> [CONSIGNE]
Répondez aux questions suivantes à partir de l'extrait ci-dessous.
(a) Quelle part des vertébrés a disparu, et en combien de temps ?
(b) De quel taux à quel taux la Contribution économique territoriale est-elle abaissée ?
(c) Quel atelier est visité sur les pentes de la Croix-Rousse ?

> [EXTRAIT SOURCE]
━━━━━━

LE PEARL HARBOR DU VIVANT
PAR FRANÇOIS RUFFIN Le 12/10/2020 PARU DANS LE FAKIR N°95 – (EN KIOSQUE)
70 % des vertébrés disparus en trente ans… C’est un Pearl Harbor du vivant. Qui devrait, d’urgence, réclamer une mobilisation générale. A la place, nos dirigeants baissent la Contribution économique territoriale de 3 à 2 % !
« C’était la Silicon Valley de l’époque. » Sur les pentes de la Croix-Rousse, de passage à Lyon, je visitais hier l’atelier Mattelon, résidu des canuts. Durant des siècles, s’est formé un « cluster », ici, à l’avant-garde technologique, avec les tisseurs de soie bien sûr, mais aussi les mécaniciens, les menuisiers, les verriers, etc. Et ce « cluster » ne s’est pas formé tout seul.

━━━━━━

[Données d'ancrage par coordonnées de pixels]
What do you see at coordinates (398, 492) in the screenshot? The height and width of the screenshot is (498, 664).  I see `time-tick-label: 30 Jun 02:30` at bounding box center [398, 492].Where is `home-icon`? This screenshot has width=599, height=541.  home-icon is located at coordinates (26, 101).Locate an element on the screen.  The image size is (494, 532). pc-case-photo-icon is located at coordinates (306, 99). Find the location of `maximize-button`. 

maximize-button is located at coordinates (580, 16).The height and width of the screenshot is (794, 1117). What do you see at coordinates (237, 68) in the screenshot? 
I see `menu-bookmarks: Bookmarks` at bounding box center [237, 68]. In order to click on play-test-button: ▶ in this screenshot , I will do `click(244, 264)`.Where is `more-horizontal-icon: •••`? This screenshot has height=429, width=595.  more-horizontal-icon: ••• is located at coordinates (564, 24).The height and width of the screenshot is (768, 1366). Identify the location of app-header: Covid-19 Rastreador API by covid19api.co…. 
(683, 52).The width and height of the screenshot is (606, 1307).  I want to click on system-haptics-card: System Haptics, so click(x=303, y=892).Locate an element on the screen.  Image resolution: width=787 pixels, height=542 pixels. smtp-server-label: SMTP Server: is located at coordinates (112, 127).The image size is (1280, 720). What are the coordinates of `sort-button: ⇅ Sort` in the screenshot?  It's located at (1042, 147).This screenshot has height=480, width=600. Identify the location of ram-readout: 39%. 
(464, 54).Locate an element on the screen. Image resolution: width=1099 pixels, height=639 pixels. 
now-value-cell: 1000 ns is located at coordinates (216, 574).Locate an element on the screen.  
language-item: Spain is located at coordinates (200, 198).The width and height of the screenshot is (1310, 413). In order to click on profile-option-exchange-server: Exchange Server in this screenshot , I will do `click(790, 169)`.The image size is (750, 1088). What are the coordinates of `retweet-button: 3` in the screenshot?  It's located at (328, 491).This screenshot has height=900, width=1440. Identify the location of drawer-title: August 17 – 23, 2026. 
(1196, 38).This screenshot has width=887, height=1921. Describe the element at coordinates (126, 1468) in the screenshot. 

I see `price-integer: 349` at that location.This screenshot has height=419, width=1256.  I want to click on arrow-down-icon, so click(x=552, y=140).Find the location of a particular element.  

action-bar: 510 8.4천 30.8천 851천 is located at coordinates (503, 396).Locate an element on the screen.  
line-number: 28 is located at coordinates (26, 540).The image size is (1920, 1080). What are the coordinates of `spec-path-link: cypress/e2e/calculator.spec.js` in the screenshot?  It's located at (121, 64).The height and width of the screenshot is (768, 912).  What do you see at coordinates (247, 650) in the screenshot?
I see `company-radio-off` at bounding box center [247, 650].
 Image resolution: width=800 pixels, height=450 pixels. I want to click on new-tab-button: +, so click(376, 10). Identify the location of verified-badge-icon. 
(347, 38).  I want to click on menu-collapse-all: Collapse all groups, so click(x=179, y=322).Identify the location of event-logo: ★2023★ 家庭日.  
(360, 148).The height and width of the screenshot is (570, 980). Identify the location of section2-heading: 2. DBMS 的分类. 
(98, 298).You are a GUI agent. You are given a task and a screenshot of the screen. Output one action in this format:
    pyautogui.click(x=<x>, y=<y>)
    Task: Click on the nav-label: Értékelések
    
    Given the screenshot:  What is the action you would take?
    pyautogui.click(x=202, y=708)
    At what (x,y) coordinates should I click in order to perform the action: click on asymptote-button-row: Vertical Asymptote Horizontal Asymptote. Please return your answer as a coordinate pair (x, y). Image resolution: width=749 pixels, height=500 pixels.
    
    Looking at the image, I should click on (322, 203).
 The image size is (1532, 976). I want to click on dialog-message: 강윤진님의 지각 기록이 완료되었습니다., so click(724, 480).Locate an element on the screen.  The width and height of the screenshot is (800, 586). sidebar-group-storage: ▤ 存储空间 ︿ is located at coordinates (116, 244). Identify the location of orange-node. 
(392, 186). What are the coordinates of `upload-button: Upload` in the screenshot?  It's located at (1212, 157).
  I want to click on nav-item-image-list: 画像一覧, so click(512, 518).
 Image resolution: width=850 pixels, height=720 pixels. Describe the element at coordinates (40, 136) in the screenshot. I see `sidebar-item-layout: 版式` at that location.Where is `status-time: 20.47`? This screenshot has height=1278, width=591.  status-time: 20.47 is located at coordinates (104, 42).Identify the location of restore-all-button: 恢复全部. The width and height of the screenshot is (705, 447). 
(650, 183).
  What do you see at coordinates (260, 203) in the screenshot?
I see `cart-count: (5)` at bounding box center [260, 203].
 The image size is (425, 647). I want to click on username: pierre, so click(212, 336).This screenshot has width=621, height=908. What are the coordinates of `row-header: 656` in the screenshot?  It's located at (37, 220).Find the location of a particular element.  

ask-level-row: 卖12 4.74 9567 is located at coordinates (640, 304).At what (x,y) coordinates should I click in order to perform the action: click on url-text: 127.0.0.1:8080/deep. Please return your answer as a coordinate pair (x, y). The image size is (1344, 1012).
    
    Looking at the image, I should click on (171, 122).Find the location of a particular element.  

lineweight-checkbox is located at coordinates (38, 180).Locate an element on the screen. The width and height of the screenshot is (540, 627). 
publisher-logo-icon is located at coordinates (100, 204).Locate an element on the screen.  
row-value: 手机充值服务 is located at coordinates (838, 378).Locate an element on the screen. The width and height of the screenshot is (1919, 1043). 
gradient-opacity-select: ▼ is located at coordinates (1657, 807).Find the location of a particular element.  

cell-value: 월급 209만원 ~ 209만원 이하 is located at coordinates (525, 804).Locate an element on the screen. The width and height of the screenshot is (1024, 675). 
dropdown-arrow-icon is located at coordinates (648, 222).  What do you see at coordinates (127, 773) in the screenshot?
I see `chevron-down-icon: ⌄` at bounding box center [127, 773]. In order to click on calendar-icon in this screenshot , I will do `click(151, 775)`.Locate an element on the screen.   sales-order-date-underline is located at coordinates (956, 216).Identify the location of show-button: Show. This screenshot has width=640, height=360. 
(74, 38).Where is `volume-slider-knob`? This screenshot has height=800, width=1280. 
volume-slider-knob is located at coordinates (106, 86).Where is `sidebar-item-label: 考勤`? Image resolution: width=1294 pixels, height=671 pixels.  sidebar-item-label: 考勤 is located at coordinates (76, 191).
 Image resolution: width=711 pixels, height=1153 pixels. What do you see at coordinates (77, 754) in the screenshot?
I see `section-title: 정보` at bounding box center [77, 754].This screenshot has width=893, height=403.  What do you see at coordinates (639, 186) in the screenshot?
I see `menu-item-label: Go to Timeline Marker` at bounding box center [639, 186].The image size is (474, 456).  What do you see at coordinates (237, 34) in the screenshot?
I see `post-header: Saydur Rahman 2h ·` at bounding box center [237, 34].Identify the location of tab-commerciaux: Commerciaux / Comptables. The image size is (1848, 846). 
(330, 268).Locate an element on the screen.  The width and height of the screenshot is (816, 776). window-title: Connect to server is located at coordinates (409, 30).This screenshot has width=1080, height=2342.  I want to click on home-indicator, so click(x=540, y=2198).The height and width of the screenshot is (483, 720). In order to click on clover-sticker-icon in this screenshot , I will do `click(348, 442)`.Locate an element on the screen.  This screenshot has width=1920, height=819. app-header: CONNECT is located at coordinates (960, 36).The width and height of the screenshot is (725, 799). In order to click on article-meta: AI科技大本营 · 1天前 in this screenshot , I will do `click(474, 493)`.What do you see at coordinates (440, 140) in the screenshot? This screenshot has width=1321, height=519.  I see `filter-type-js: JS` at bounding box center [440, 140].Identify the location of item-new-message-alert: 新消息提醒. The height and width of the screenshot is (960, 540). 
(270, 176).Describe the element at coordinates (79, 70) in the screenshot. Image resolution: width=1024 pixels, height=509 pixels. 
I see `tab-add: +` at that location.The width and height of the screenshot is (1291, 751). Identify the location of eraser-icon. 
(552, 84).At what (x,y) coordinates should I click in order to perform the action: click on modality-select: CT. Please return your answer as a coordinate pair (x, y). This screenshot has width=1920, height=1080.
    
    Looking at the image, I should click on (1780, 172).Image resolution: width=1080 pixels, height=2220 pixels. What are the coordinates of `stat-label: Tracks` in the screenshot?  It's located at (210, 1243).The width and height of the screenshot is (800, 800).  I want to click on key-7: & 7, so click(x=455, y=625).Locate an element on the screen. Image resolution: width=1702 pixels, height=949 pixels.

━━━━━━

> [CORRIGÉ]
(a) 70 % des vertébrés, en trente ans.
(b) De 3 à 2 %.
(c) L'atelier Mattelon.